We consider $N=3,h_1=0,h_2=6,a=1,b=2$ and $c=3$.

  • Each day we can walk either $1,2$ or $3$ steps. We encode this as $x^{\color{blue}{1}}+x^{\color{blue}{2}}+x^{\color{blue}{3}}$

  • We do these walks in $N=3$ days and encode this as $(x^1+x^2+x^3)^{\color{blue}{3}}$.

  • Since we are interested in the number of ways to go length $h_2=6$ we are looking for $[x^{\color{blue}{6}}] (x^1+x^2+x^3)^3$ where $[x^k]$ denotes the coefficient of $x^k$.

We obtain \begin{align*} \color{blue}{[x^6]\left(x+x^2+x^3\right)^3}&=[x^6]x^3\left(1+x+x^2\right)^3\\ &=[x^3]\sum_{j=0}^3\binom{3}{j}\left(x+x^2\right)^j\tag{1}\\ &=[x^3]\sum_{j=0}^3\binom{3}{j}x^j\left(1+x\right)^j\\ &=\sum_{j=0}^3\binom{3}{j}[x^{3-j}](1+x)^j\tag{2}\\ &=\sum_{j=0}^3\binom{3}{j}[x^{3-j}]\sum_{k=0}^j\binom{j}{k}x^k\\ &=\sum_{j=0}^3\binom{3}{j}\binom{j}{3-j}\tag{3}\\ &=\binom{3}{2}\binom{2}{1}+\binom{3}{3}\binom{3}{0}\tag{4}\\ &=3\cdot 2+1\cdot 1\\ &\,\,\color{blue}{=7} \end{align*}

Comment:

  • In (1) we use the binomial theorem and apply the rule $[x^{p-q}]A(x)=[x^p]x^qA(x)$.

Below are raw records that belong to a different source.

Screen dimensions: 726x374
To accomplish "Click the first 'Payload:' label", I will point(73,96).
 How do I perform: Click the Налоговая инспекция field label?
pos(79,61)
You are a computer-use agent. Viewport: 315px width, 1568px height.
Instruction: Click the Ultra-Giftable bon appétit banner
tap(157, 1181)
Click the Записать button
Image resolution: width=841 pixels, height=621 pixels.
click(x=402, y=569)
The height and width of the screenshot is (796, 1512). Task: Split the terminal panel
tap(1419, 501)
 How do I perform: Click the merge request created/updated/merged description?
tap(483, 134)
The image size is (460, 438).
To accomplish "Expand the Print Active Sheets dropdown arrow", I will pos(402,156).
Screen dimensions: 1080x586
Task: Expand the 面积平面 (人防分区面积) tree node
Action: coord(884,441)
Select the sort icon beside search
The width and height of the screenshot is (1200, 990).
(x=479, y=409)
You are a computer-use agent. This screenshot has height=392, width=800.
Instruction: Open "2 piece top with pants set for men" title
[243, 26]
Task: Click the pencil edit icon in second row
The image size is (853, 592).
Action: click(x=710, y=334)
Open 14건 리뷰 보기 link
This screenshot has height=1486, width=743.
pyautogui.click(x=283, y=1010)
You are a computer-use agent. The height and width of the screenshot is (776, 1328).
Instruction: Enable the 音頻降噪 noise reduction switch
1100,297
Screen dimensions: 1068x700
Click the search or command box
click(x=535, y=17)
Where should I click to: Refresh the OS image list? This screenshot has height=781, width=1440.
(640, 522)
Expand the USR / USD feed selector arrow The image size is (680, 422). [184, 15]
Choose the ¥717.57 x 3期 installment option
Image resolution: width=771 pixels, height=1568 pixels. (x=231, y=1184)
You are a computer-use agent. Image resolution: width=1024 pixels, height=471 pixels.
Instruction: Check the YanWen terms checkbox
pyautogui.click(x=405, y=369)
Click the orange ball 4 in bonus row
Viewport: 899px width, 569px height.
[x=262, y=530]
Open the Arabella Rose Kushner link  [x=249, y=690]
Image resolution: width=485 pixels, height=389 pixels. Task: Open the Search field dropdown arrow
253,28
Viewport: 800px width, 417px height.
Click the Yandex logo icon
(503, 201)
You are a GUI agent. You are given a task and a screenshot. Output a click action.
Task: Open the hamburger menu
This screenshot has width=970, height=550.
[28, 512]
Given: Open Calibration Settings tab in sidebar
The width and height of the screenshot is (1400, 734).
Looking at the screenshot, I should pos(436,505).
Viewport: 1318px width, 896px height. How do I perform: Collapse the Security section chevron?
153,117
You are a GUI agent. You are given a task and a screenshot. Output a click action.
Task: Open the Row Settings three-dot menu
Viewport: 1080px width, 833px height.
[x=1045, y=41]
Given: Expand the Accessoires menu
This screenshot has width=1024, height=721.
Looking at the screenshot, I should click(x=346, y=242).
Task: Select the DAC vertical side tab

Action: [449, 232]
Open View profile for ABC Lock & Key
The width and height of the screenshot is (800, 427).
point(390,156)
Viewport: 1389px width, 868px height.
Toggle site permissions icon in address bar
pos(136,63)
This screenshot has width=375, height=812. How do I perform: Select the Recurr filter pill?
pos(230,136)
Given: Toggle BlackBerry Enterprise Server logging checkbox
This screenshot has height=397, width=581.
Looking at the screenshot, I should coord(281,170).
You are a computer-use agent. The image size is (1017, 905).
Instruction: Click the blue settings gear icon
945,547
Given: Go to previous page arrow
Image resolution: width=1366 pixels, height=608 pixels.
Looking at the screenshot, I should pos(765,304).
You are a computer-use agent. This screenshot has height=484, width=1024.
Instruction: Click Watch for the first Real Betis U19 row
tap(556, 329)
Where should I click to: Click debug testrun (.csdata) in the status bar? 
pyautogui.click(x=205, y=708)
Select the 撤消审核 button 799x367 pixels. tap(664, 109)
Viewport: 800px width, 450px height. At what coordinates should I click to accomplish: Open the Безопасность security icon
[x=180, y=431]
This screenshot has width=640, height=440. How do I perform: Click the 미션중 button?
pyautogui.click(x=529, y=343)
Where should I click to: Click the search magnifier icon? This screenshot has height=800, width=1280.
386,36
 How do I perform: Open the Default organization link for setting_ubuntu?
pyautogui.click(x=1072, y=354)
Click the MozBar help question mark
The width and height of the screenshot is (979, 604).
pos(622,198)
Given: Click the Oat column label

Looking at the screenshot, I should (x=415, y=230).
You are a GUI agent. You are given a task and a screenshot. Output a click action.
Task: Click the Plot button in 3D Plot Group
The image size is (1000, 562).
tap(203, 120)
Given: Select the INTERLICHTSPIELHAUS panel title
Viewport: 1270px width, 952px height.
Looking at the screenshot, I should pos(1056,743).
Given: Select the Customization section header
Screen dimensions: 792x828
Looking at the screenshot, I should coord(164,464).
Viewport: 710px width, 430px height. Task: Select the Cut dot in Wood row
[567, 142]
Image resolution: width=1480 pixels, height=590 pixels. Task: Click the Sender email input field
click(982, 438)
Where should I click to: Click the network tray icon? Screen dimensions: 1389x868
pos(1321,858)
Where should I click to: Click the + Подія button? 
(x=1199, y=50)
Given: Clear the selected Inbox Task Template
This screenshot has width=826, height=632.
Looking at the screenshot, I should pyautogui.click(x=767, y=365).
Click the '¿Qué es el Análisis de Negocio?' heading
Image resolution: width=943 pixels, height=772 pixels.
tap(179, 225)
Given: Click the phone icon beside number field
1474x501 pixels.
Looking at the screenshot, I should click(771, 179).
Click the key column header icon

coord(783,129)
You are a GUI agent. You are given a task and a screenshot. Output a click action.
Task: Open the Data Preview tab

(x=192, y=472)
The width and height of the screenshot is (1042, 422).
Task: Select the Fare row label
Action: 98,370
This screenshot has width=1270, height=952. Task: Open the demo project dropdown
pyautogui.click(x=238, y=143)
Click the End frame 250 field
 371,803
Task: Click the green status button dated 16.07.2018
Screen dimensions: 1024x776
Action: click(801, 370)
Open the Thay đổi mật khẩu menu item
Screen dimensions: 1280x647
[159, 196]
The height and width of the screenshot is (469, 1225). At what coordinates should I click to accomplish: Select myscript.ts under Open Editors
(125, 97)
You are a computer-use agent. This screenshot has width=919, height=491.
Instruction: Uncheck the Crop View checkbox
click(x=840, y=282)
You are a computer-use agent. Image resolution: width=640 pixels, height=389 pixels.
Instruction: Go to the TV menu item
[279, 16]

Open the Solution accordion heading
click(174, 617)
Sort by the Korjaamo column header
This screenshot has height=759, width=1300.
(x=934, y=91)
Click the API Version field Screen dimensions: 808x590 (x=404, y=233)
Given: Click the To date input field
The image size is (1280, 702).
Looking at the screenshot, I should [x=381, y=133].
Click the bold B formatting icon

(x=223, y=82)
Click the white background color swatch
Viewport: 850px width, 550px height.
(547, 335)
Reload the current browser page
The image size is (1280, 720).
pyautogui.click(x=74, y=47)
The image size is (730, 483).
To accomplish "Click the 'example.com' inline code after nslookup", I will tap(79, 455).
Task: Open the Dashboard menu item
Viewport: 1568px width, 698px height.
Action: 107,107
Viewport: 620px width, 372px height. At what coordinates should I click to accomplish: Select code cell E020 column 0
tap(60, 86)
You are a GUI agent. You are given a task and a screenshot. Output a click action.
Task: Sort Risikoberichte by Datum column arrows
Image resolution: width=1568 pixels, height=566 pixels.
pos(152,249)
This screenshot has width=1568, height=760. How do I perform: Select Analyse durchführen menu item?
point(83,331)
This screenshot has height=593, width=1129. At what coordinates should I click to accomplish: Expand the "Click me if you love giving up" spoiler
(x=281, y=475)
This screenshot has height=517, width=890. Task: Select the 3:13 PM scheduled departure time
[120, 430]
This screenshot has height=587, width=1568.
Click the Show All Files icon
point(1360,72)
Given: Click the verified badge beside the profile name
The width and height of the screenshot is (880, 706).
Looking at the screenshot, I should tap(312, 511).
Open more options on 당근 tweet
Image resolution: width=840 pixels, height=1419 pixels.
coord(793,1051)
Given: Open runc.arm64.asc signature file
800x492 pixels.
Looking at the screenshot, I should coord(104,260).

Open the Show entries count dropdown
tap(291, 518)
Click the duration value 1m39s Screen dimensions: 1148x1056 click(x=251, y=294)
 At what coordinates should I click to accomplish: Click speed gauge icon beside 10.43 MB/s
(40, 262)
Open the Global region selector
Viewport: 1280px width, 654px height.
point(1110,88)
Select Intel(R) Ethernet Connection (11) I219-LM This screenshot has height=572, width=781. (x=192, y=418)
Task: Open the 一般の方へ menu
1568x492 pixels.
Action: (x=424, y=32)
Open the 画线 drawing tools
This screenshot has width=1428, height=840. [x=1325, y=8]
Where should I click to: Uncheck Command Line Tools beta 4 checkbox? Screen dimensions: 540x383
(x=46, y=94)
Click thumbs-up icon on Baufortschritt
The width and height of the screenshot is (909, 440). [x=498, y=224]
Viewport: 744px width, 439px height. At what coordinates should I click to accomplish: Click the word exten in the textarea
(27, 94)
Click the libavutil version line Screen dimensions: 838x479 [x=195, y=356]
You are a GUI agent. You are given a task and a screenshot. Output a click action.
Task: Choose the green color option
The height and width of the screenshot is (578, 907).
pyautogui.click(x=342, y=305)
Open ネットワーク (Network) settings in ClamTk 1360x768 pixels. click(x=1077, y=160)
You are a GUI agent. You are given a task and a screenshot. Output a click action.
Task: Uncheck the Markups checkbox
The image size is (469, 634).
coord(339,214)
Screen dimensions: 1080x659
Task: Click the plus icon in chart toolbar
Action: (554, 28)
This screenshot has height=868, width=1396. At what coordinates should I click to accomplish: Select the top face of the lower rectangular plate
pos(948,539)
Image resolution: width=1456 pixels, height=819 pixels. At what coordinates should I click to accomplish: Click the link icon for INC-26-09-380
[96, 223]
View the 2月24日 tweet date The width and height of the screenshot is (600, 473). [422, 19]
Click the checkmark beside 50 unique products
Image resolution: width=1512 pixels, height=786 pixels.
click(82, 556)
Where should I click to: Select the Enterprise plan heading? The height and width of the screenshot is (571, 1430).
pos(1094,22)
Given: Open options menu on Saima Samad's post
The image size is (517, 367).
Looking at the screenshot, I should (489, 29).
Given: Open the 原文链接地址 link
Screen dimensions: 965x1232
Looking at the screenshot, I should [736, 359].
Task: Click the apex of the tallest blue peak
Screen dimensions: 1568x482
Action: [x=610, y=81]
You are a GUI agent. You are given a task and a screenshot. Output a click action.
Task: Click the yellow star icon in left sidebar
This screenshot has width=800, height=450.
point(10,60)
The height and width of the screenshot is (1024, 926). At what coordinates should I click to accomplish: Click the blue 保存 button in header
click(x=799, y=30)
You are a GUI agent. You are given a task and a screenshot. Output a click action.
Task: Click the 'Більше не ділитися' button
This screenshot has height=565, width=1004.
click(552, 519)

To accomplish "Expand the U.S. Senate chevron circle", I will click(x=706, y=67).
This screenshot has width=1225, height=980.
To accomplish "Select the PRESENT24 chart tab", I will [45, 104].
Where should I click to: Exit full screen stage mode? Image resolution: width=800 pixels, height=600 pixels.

  • In (2) we again the rule as we did in (1).

  • In (3) we select the coefficient of $x^{3-j}$.

  • In (4) we note that only summands with $j\geq 2$ give a contribution since $\binom{p}{q}=0$ if $q>p\geq 0$.

The general case is similarly to the example above. As it is somewhat more technical it might be slightly more cumbersome.

We consider WLOG $h_1=0$, since the number of ways from $h_1$ to $h_2$ is the same as from $0$ to $h_2-h_1$. Here we consider only $0<a<b<c$. Other cases can be derived similarly.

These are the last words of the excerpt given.